## EXTRACTED MATERIAL
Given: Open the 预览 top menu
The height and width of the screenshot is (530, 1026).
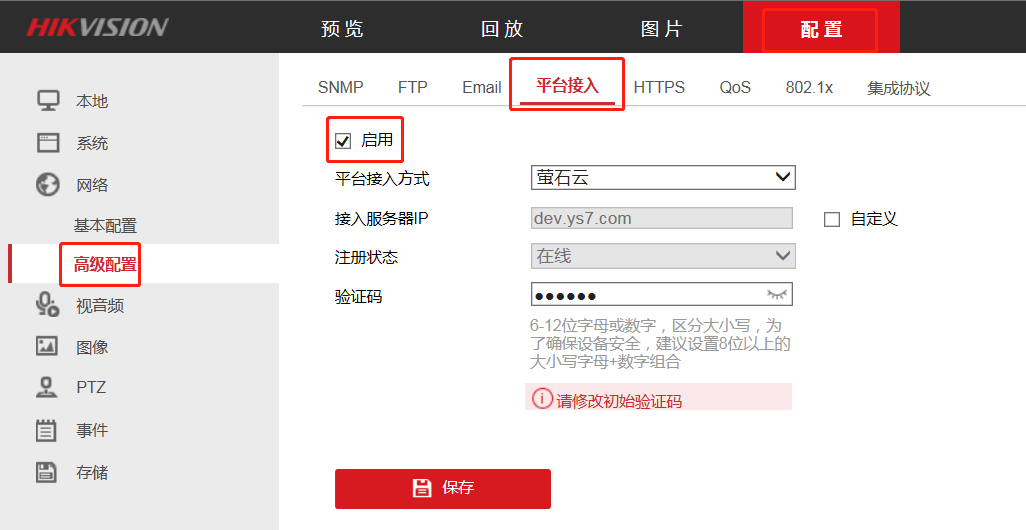Looking at the screenshot, I should 342,29.
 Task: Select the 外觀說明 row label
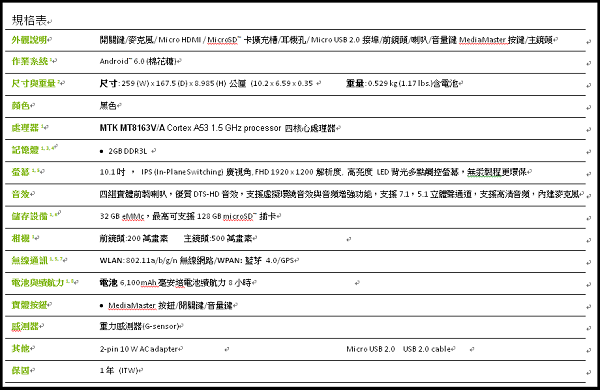(29, 39)
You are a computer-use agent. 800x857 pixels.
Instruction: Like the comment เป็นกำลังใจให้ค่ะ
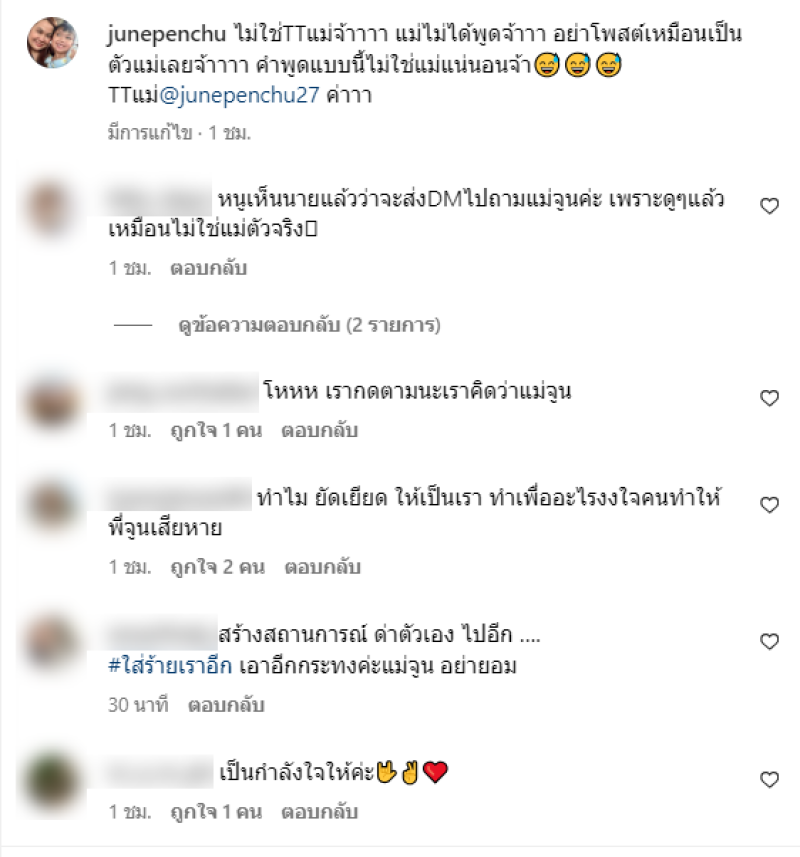[x=769, y=779]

## DO THIS
Print all three items above again, word for word, with the pictures left out.

## REPLY TO THE EXERCISE
Given: Open the 预览 top menu
The height and width of the screenshot is (530, 1026).
Looking at the screenshot, I should 342,29.
 Task: Select the 外觀說明 row label
(29, 39)
You are a computer-use agent. 800x857 pixels.
Instruction: Like the comment เป็นกำลังใจให้ค่ะ
[x=769, y=779]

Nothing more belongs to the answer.